British Airways’ parent company IAG has announced operating profits of £410 million for 2011, despite APD charges of £500 million, and fuel costs up 29.7 per cent.
The operating profit figure of €485m (£410m) is up from €225m (£190m) in 2010, with revenues up 10.4 per cent. Pre-tax profit was up from €84m (£70m) in 2010, to €503m (£426m) last year.
Reporting a “strong full year performance”, CEO Willie Walsh said that the North Atlantic market remains strong, but warned that “British aviation’s competiveness is undermined by the UK government’s determination to continually increase Air Passenger Duty with the latest rise due this April”.
IAG paid nearly £500 million in APD charges last year, and Walsh said that as a result the group has reduced “by around half” the number of new jobs being created this year, and has postponed plans to bring an extra Boeing 747 back into service.
Walsh said that the launch of low-cost subsidiary Iberia Express in March, alongside the restructuring of its network and hub, “will enable Iberia to become more customer focused and cost effective”.
He added that the recent deal to buy Bmi (subject to regulatory approval) would give BA the ability to grow at Heathrow “by launching new longhaul routes to growth economies and supporting our shorthaul network”.

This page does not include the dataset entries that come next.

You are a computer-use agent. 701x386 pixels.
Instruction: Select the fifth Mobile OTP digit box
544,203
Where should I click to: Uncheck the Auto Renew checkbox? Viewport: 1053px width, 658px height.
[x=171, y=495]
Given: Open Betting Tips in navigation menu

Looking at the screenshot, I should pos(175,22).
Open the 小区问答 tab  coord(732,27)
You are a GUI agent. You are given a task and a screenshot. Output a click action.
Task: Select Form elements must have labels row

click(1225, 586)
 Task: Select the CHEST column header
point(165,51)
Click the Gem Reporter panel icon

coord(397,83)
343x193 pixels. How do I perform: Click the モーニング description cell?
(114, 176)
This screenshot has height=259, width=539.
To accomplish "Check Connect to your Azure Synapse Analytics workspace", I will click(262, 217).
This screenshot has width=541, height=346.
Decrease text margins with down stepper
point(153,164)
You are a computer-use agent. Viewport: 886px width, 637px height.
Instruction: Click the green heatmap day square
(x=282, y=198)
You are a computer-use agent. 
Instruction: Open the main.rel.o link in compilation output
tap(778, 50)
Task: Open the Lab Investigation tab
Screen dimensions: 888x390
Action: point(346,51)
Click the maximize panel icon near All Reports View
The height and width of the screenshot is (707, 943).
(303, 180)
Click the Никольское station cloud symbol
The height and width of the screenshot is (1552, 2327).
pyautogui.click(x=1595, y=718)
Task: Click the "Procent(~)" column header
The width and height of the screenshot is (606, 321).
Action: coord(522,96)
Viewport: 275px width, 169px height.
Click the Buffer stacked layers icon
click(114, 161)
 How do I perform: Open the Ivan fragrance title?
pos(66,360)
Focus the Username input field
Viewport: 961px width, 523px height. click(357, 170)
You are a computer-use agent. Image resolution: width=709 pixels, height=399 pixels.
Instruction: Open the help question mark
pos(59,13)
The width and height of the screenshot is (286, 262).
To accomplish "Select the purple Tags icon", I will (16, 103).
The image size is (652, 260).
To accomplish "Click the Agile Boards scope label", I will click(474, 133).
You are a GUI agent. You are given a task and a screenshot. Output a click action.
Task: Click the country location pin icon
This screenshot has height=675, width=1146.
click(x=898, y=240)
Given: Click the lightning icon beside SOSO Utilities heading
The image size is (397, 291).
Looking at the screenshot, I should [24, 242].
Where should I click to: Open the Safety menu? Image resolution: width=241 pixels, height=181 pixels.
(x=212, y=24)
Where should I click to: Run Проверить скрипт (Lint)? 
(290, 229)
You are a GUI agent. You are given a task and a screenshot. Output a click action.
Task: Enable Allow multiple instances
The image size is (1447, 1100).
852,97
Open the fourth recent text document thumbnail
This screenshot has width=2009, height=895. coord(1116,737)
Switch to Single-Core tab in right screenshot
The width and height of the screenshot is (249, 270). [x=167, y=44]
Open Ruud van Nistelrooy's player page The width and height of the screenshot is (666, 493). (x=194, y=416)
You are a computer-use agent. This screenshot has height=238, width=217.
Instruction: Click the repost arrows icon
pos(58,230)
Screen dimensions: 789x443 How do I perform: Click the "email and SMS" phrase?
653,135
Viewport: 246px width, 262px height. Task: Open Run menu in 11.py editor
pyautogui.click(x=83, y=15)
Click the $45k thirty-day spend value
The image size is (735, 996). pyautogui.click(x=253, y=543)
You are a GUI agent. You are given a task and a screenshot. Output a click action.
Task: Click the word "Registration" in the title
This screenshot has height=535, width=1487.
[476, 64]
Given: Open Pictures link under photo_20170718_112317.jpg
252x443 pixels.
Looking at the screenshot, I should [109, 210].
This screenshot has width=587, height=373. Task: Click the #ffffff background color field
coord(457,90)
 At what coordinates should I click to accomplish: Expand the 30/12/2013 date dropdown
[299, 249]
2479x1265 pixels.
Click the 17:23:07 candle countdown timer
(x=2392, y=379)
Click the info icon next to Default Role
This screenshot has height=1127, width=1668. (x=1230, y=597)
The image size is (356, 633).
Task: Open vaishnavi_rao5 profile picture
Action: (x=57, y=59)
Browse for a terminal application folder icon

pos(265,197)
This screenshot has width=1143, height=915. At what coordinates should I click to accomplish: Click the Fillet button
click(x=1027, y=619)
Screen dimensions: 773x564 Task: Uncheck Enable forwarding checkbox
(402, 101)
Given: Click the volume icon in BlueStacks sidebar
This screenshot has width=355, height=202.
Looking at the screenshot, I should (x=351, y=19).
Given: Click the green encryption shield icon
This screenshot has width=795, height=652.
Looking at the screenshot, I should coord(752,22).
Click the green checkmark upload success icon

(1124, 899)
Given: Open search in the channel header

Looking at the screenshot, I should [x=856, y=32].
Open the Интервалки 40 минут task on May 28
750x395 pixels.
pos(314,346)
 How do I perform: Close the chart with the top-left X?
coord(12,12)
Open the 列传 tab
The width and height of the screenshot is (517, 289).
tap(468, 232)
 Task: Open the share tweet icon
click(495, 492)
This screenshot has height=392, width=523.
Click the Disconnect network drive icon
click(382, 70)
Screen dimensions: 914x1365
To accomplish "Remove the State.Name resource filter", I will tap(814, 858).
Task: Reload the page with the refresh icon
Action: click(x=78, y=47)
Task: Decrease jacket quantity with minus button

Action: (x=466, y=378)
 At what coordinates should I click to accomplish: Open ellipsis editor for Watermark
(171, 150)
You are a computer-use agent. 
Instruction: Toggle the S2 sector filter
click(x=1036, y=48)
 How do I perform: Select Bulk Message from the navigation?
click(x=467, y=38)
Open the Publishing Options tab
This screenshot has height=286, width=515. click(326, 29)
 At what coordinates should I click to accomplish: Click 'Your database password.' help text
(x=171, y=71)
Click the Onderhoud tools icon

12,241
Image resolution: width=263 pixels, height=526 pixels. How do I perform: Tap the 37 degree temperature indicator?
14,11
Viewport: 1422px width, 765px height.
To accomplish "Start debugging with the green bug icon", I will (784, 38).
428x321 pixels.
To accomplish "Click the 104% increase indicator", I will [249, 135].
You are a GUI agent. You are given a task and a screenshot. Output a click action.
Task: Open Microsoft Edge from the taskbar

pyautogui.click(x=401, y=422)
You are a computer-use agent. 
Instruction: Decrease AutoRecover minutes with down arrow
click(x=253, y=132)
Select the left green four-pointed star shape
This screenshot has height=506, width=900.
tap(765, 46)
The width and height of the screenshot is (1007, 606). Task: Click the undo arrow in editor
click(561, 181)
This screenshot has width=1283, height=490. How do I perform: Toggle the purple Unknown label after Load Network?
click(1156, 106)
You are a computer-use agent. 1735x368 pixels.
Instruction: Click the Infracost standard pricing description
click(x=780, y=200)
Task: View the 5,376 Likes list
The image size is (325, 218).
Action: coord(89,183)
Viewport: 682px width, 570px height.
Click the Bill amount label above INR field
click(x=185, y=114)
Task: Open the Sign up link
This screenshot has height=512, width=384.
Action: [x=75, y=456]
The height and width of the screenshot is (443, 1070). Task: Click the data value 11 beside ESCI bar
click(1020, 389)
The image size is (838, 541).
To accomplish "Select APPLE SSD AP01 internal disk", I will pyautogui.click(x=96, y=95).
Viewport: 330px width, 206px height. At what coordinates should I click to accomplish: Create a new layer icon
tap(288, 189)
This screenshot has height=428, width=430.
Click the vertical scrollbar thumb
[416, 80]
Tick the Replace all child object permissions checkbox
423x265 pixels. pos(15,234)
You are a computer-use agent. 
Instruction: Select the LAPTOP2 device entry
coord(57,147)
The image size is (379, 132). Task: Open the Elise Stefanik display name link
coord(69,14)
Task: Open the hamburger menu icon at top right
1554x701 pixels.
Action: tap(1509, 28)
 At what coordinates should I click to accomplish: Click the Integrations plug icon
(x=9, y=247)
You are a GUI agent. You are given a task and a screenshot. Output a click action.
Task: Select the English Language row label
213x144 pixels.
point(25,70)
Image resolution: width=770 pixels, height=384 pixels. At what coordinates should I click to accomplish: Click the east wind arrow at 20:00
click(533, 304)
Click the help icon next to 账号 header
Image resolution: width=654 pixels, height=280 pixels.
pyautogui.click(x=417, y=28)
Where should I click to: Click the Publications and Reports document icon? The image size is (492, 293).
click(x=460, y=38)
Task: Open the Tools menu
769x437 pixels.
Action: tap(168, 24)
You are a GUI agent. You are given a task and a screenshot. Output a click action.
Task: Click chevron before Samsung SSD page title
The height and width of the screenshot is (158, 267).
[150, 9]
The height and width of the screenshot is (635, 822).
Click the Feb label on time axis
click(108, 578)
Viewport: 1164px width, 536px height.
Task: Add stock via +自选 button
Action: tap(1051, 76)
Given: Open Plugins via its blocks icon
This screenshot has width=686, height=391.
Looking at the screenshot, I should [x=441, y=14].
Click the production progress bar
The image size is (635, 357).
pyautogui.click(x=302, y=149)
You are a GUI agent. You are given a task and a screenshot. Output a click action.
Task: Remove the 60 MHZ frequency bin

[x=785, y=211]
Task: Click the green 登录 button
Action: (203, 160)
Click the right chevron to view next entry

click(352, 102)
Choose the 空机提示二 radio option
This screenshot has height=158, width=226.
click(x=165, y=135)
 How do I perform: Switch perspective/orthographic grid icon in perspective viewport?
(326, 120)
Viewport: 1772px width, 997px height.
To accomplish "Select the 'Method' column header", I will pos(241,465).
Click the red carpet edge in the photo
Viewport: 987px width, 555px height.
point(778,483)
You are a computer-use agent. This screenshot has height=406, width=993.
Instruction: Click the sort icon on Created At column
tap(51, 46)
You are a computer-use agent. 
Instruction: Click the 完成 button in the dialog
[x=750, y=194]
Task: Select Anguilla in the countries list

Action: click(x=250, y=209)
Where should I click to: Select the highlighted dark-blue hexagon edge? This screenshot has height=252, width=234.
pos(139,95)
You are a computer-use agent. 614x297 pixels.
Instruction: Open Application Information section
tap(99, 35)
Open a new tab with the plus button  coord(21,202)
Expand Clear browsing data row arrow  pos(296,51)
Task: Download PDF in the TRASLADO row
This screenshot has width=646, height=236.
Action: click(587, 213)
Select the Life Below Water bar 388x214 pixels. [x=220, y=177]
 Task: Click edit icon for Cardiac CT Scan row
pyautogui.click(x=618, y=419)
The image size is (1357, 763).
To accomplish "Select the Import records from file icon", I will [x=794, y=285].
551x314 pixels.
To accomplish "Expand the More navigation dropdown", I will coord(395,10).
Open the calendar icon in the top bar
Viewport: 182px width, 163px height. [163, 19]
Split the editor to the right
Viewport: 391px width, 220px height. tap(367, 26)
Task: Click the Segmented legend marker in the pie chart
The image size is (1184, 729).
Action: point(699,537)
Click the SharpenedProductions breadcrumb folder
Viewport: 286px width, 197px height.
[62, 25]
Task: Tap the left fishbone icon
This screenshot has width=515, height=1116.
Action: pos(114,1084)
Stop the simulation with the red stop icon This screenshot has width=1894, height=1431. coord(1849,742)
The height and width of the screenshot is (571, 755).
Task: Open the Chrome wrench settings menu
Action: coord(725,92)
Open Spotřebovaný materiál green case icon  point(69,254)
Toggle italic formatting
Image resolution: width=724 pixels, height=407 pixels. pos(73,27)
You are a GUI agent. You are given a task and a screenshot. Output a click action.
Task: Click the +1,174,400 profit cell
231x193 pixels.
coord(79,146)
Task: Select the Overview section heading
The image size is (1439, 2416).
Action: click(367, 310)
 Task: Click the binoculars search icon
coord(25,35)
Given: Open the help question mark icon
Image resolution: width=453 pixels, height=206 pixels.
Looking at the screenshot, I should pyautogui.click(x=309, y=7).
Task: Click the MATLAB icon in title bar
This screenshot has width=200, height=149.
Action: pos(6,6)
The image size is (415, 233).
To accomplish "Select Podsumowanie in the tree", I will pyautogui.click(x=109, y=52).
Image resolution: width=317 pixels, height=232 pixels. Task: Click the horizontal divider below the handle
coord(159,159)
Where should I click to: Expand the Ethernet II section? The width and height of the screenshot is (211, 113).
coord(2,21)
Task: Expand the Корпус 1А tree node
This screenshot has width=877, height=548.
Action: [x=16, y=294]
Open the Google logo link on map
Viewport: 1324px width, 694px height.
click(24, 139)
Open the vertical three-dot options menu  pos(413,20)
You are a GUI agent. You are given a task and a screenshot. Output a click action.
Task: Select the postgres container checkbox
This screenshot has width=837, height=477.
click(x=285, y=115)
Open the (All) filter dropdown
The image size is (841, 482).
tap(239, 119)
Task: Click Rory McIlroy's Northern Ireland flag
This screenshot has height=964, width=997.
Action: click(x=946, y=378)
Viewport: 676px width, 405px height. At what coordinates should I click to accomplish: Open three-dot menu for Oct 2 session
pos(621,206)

In a statement IAG said that the outlook for 2012 “is subject to a number of uncertainties”, with demand in London remaining strong, but a potential increase in fuel costs of over €1 billion this year, at current oil prices and exchange rates.
The group also warned that traffic may be impacted by the London 2012 Games, with past experience in other host cities suggesting that demand could be dampened during the Games.